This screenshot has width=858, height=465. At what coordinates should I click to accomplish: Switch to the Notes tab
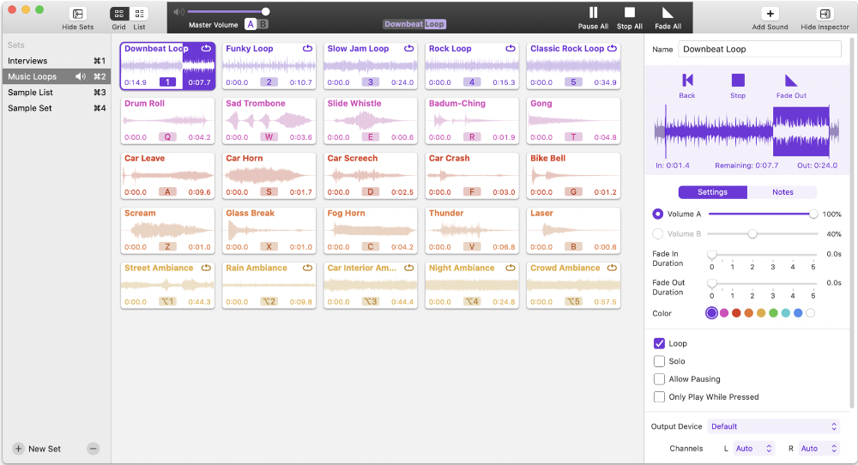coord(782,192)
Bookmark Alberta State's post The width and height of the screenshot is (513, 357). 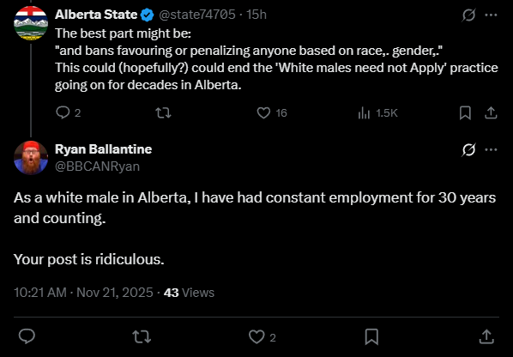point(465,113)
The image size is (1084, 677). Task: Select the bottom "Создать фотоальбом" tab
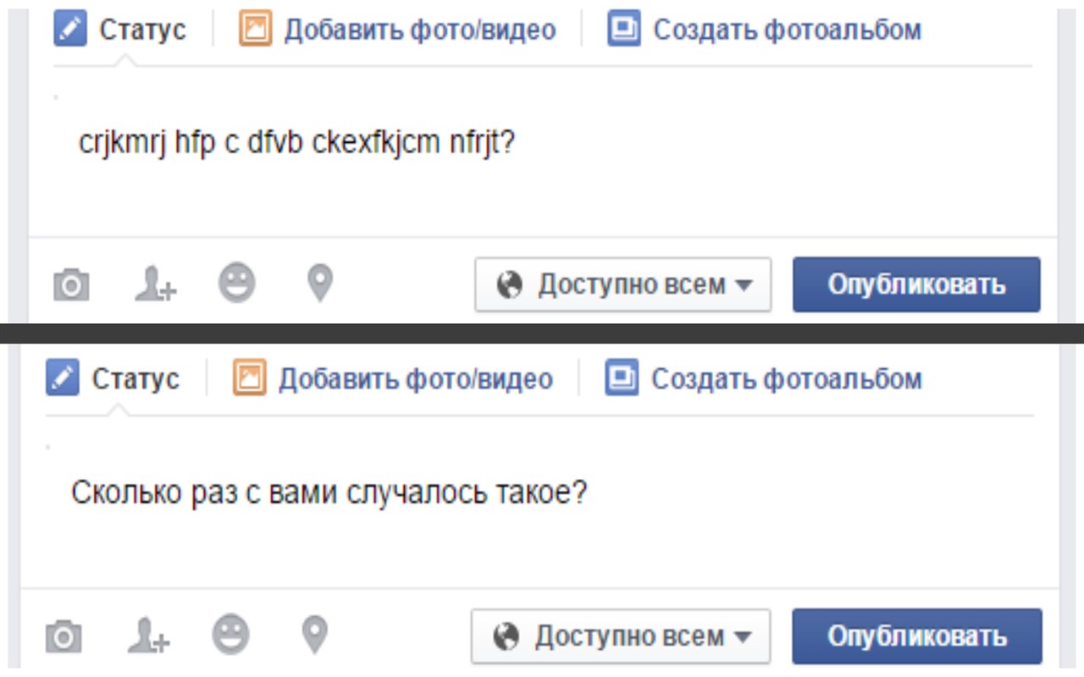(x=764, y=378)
* * *
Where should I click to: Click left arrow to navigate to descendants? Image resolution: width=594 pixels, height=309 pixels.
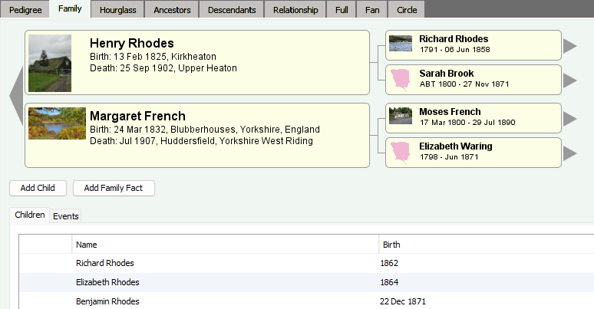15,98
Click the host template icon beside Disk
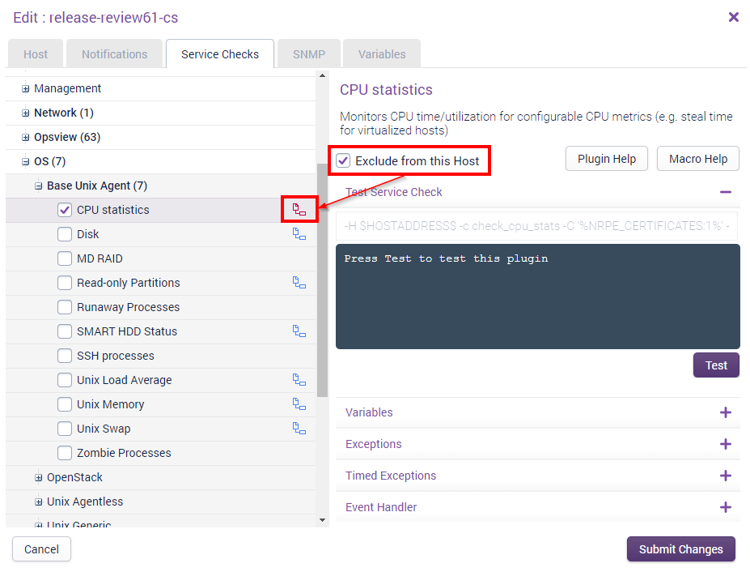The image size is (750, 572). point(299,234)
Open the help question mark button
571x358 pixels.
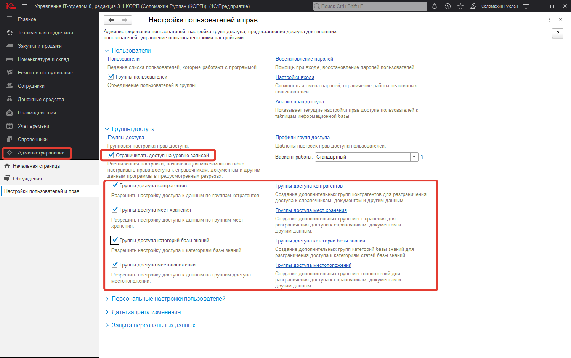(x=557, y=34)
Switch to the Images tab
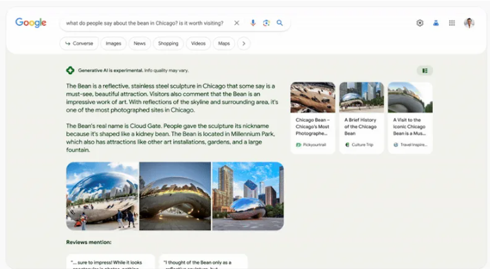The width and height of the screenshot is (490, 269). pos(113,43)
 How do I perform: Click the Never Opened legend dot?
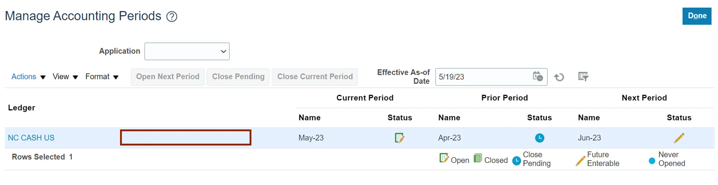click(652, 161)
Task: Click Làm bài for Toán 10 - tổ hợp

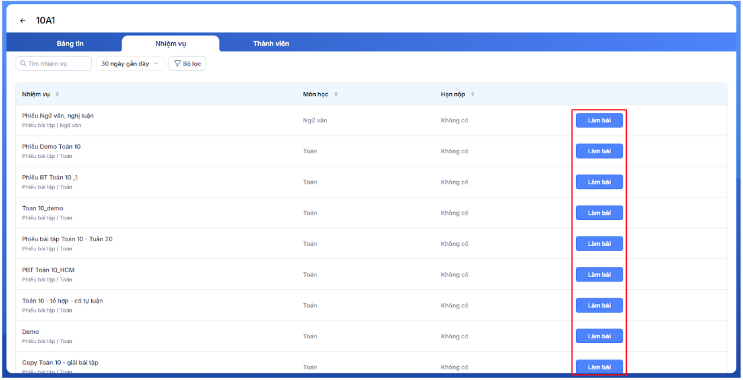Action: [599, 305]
==
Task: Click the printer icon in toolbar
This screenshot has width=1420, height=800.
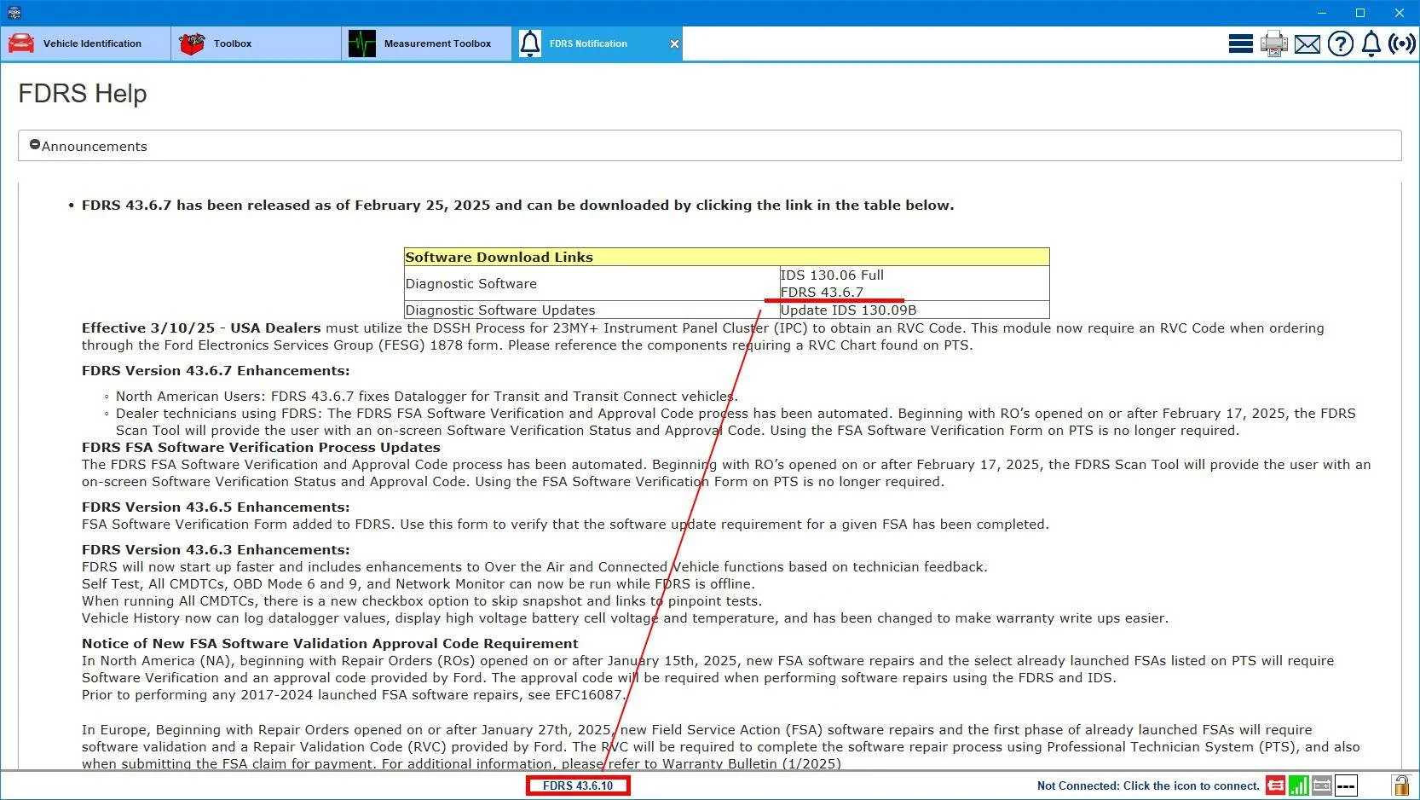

## The task
Give again exactly, and only, the lines above starting at the one with "Task: Click the printer icon in toolbar" and ending at the one with "This screenshot has width=1420, height=800.".

## Solved exercise
Task: Click the printer icon in toolbar
This screenshot has width=1420, height=800.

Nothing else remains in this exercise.